Dimaline’s novel is something of a plot-y book, which makes sense for a story bringing “fantasy” elements into an otherwise “real world” setting. And it has amazing characters, not only Joan with her palpable grief and feeling of being torn by traditional and modern culture, but also her grandmother, Mére; community elder and rogarou stan Ajean; and awkward but earnest nephew Zeus. But the language of this novel halted my reading flow at multiple points, forcing me to pause, look again, and take in the linguistic view.
For example, the villain Heiser, the man behind the tent-revival, thinks to himself, “And now, of all things, he had a traveling Christian ministry to take care of. Not that it was all that hard. Christians were like house cats, really. Just leave out the sustenance and let them roam in a confined space where they think they’re free.” With this satirical metaphor, Dimaline both encapsulates Heiser’s villainy and comments on those who try to “save” Indigenous peoples.

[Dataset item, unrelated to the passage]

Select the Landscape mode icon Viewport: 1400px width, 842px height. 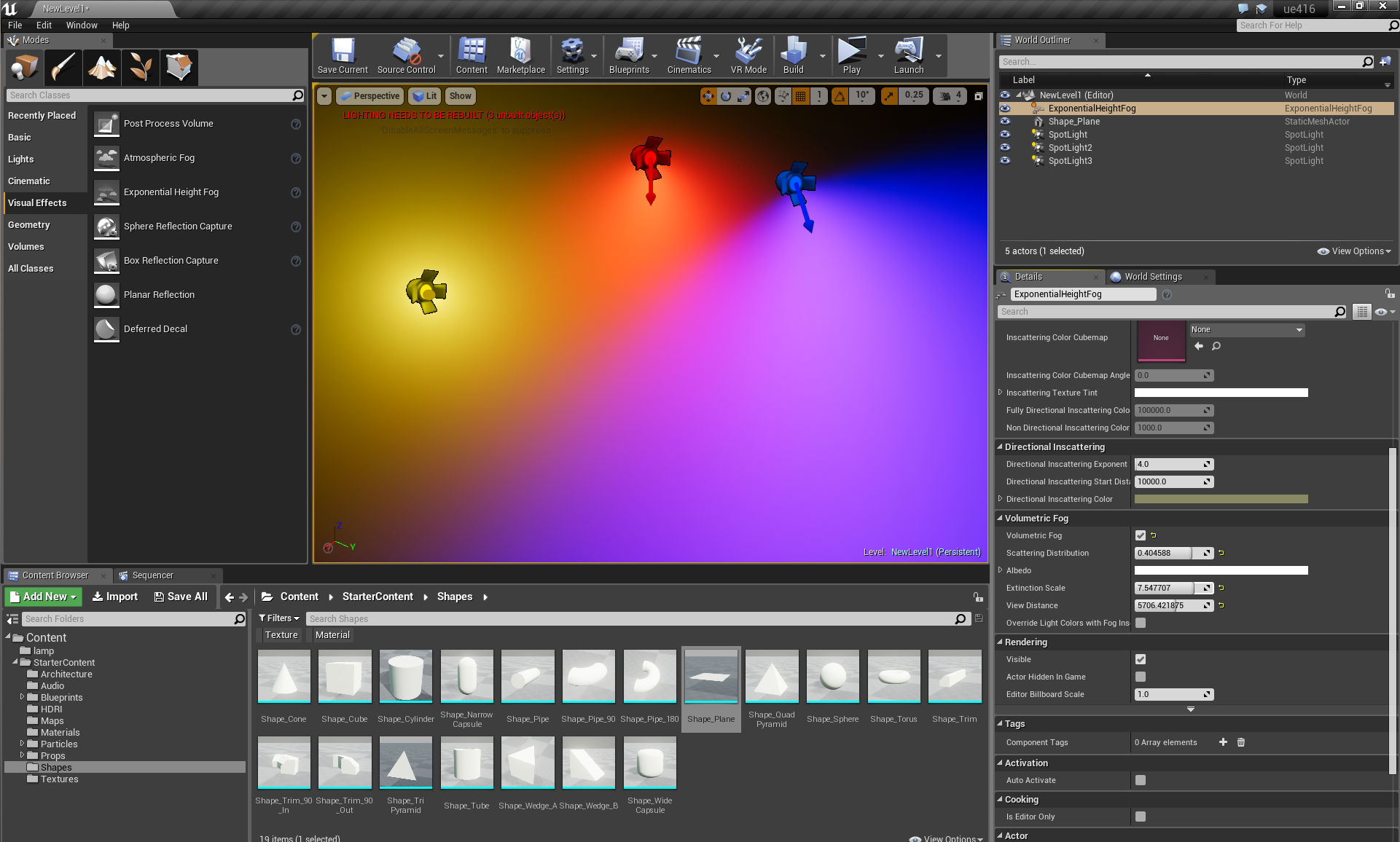coord(102,67)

She also embeds some insightful commentary on motherhood. Musing on his fraught relationship with his mother, Zeus thinks, “Joan was not a mother, but she seemed to understand that it was all fine and good to give everything, but being a mother also meant sometimes you had to create more just so you could hand it over. Find meals in the dust, build solutions out of napkins, conjure worlds from blood memory and then hand it all to your children as if it came easily. So you wouldn’t burden them.”

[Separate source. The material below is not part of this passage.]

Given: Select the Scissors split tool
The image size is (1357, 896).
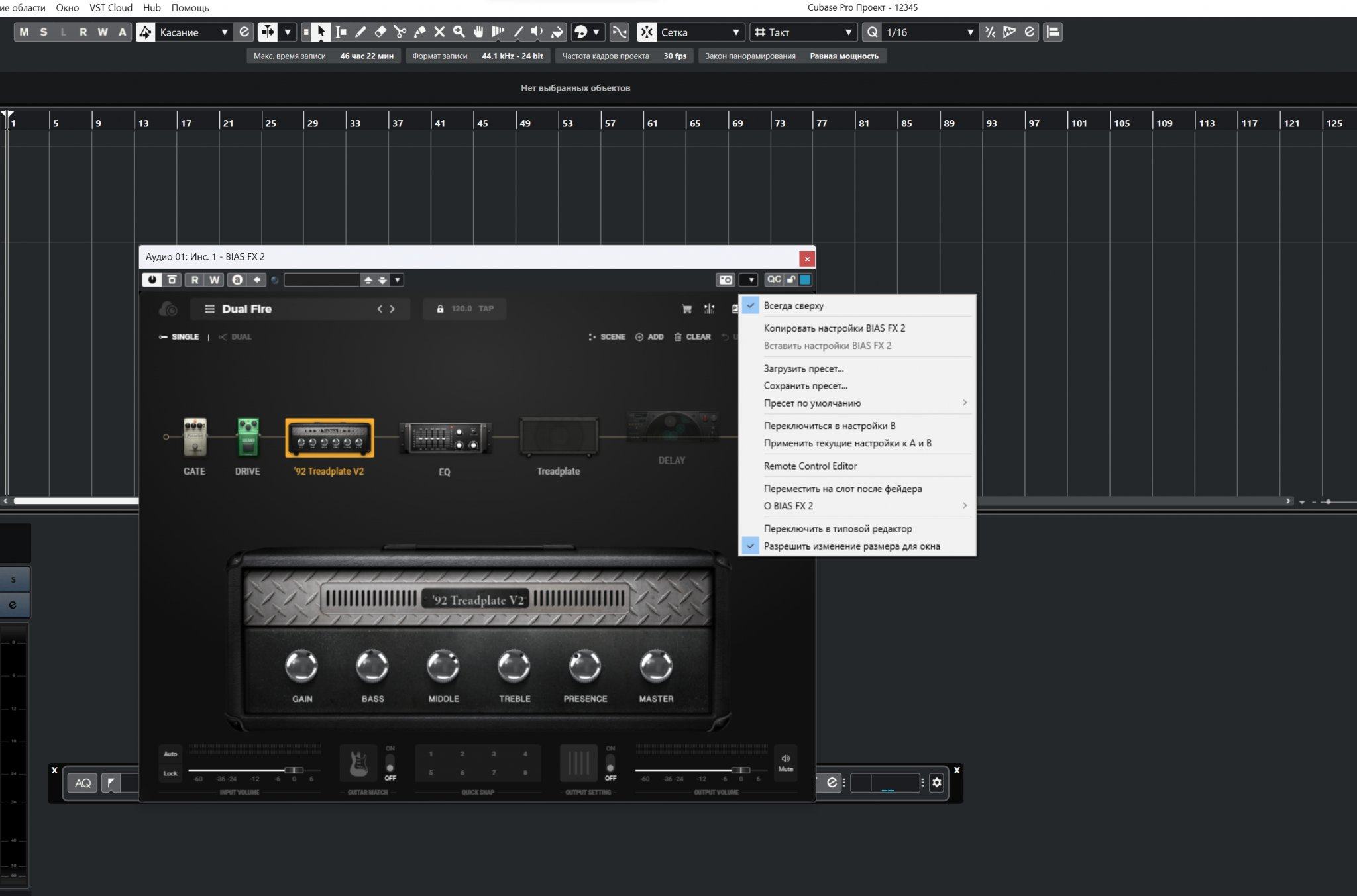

Later, Joan sits with Ajean and “noticed that one of [Ajean’s] work-whittled fingers was smothered by a family ring with two rows of cloudy birthstone gems. Probably an Avon special; all the grannies around here had them. It was also a feat of Herculean strength that their tiny hands could support such a weight, never mind that their small frames had supported so much life.” These passages force the reader to take a pause from the plot to focus on the characters and the world they inhabit.
That is what language doorway books do. They draw attention to themselves, to the creativity and construction embedded within the work. They break the flow but in order for the reader to pay attention, to be more present with the text as text. Crikey, that’s a lit-crit sentence. But I love that about language doorway books, the way that they “show the work” like a potter’s thumb leaves marks in the finished pot or mug. In Dimaline’s case, she embeds creative metaphors or moments of insight to bring us into the world. Woolf, for her part, constructs virtuosic passages of poetic prose to re-create the experience of a human mind. In both cases, I find myself reading not for “what happens next” and not only for who it happens to, but for the crafty fun of the journey.

Empire of Wild is a great book, apparently the first in a series, and highly recommended. It is not YA but an adult, complex realist-fantasy. In terms of my wheelhouse, it dings several bells, including: retellings of myths and fairy tales, bonus points for feminism, anti-racism, and/or realistic depictions of trauma and darkness; fantasy/magic books grounded or with a toe into the real world; and stories about grief and trauma that come at the subject slant.